*Entries provided*.
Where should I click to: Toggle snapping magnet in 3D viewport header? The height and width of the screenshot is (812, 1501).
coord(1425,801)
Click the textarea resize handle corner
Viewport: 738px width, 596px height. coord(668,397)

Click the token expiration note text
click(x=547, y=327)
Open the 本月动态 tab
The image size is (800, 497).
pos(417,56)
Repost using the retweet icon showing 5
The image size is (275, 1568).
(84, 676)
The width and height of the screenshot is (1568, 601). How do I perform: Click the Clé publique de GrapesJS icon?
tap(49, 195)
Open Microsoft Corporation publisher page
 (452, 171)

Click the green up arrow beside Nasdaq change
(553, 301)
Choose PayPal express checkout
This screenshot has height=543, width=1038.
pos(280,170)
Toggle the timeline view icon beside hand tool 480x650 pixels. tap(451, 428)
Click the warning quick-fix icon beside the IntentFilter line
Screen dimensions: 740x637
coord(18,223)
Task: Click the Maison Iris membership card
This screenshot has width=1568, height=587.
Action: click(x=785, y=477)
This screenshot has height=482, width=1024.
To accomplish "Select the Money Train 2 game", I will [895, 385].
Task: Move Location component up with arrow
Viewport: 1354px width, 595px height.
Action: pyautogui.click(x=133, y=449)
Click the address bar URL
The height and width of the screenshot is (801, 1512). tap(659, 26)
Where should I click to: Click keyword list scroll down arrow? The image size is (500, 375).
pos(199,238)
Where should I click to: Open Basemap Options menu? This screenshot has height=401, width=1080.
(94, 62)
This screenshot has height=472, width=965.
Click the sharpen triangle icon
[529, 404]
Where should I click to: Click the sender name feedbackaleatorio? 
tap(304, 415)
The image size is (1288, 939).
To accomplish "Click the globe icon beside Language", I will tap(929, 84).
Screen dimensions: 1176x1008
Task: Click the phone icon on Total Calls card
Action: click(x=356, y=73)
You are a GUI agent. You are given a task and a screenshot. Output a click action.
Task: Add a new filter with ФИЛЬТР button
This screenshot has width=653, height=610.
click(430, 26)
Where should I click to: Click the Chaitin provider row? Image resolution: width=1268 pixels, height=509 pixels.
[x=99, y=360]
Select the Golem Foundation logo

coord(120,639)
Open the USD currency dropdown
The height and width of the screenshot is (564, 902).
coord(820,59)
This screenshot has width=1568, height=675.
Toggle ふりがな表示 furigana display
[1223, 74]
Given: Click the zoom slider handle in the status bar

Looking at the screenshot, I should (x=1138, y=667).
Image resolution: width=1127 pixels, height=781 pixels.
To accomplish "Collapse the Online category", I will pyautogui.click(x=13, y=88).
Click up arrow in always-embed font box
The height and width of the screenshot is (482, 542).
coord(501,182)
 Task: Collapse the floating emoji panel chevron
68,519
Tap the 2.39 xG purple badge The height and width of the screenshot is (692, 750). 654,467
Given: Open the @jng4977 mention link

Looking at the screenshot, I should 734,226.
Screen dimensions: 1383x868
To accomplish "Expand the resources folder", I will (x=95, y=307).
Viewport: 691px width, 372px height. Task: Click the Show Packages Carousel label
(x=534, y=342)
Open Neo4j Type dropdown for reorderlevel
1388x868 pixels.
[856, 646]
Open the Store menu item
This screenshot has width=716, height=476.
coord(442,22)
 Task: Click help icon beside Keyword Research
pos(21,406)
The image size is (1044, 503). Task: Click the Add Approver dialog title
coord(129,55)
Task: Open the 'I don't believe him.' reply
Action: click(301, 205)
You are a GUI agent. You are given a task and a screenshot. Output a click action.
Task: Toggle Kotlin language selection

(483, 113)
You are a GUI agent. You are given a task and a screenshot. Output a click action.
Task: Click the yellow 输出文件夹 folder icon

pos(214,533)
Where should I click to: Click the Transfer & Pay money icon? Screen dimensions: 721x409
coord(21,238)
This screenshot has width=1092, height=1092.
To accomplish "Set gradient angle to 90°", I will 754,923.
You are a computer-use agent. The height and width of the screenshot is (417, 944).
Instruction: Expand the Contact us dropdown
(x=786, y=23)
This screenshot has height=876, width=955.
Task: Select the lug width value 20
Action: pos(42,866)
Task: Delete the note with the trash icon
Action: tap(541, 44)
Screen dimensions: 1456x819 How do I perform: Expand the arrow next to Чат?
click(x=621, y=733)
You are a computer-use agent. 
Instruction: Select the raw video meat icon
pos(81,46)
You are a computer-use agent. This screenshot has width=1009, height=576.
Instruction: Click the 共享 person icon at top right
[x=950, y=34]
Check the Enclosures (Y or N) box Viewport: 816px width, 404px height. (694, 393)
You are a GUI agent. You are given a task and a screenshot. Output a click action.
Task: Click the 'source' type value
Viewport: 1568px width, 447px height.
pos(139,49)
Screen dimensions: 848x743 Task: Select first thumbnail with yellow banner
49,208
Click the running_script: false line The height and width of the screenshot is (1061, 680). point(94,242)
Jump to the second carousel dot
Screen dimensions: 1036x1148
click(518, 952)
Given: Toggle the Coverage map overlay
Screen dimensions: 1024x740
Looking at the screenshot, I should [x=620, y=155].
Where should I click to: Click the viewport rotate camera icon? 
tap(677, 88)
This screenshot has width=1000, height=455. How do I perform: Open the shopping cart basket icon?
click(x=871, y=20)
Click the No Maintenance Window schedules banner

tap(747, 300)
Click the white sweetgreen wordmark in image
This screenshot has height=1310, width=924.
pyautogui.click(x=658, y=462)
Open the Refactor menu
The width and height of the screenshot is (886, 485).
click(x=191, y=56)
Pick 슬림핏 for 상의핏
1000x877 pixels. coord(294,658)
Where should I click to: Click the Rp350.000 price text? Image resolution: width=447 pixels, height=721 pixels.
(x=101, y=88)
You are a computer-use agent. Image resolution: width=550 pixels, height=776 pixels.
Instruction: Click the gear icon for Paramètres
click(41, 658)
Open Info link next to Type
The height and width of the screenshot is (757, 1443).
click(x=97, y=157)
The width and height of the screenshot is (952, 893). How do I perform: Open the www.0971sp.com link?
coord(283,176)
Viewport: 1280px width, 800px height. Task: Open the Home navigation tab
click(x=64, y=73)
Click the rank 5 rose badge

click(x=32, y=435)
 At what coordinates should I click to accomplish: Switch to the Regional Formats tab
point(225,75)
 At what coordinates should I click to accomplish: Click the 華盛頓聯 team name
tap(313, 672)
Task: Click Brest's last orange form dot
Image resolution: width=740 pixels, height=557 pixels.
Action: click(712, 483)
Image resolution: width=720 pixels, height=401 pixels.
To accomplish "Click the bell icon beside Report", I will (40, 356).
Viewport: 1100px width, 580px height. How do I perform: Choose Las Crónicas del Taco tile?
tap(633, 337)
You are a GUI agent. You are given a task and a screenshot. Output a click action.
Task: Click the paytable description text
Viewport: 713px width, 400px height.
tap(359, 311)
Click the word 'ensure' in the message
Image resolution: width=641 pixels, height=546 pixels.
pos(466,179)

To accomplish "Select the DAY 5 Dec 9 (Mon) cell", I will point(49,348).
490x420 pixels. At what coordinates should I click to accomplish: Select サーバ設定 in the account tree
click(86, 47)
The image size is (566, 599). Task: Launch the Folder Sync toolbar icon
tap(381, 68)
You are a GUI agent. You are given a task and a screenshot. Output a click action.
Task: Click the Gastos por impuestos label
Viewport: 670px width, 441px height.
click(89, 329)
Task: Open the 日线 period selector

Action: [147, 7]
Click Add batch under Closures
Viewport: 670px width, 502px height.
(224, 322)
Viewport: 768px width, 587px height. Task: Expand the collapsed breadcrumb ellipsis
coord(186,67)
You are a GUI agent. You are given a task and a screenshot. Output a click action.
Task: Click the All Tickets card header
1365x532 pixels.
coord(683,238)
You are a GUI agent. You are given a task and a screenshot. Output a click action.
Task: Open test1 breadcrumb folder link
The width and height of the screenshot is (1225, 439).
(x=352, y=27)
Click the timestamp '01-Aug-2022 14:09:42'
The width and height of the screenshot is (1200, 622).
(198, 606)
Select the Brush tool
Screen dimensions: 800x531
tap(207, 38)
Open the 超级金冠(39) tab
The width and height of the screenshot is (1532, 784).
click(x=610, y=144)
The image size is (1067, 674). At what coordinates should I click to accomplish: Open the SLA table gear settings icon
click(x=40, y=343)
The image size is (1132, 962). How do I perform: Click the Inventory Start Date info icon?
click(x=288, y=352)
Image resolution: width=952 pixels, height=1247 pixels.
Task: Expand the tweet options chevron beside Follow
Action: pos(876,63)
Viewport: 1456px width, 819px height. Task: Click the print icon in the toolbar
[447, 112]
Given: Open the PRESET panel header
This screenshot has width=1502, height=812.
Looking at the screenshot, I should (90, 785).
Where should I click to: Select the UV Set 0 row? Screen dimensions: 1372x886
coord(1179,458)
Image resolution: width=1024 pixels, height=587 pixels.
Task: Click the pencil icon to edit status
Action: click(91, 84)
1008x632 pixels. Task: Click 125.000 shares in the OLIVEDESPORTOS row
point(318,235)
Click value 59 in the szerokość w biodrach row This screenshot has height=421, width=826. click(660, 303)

*Problem to solve*.
The answer must be one number: how many lines in the material above contain the word "computer".

*Result*.
4